Sara Crow
On Your Radar is a weekly Grad Film News Segment that features a student picked at Random.
Where do you consider home and what is it like there?
I've lived in New York for over a decade, and it is definitely home to me now. It seems like everyone I know here has a complicated relationship with living in this city, but for me it is such an easy and obvious fit. There's nowhere else I really want to live! I grew up in Scottsdale, Arizona. As a teenager, I thought it was the ugliest place on the planet, which is baffling to me now. I used to say that "everything is brown and dead!" but now I have so much love and appreciation for the desert. Sometimes the wildlife out there is so crazy and almost prehistoric-looking that it makes me feel like I come from another planet...which is probably sort-of true.
What is currently inspiring you as a filmmaker?
Reading! I love books, but fell totally out of the habit of reading when I got to Grad School because I was so consumed with work. I finally broke my dry spell and am now super excited to get on the subway every day and spend an hour with a book. When I'm reading regularly, it's very creatively generative for me, and I start writing a lot more myself. I just finished "The Chronology of Water" by Lidia Yuknavitch and the "Copenhagen Trilogy" by Tove Ditlevsen, both of which are memoirs that I loved.
What has been your most rewarding experience at NYU Tisch Grad Film so far?

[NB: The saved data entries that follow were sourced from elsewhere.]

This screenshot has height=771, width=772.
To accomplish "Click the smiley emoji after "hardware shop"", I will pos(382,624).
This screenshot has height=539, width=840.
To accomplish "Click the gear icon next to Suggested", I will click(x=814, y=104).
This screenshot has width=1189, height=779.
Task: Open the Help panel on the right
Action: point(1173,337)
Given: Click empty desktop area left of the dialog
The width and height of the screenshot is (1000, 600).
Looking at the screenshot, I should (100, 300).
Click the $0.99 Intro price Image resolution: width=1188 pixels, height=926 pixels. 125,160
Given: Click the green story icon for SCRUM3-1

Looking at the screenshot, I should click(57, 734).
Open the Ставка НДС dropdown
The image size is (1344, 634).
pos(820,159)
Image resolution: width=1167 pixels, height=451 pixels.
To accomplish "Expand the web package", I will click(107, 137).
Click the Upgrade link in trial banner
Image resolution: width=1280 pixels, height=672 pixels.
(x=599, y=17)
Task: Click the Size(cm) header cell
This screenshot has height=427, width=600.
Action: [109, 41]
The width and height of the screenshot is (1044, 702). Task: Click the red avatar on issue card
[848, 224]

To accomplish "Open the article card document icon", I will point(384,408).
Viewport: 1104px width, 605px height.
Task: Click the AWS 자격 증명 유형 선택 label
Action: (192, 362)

I'm blown away by the faculty in this program. Before coming, I expected and hoped that the professors would live up to the reputation of the school, but being a somewhat skeptical person, I didn't really expect it to be the case. Almost every faculty member I've gotten to study with has changed my life in some capacity. They are brilliant artists themselves and wonderful, challenging, and perceptive educators. It's hard to track how much I've learned and in some ways it's probably immeasurable, but seeing how much my classmates have grown and evolved, all while staying true to their unique voices, is evidence enough that they must be doing something right.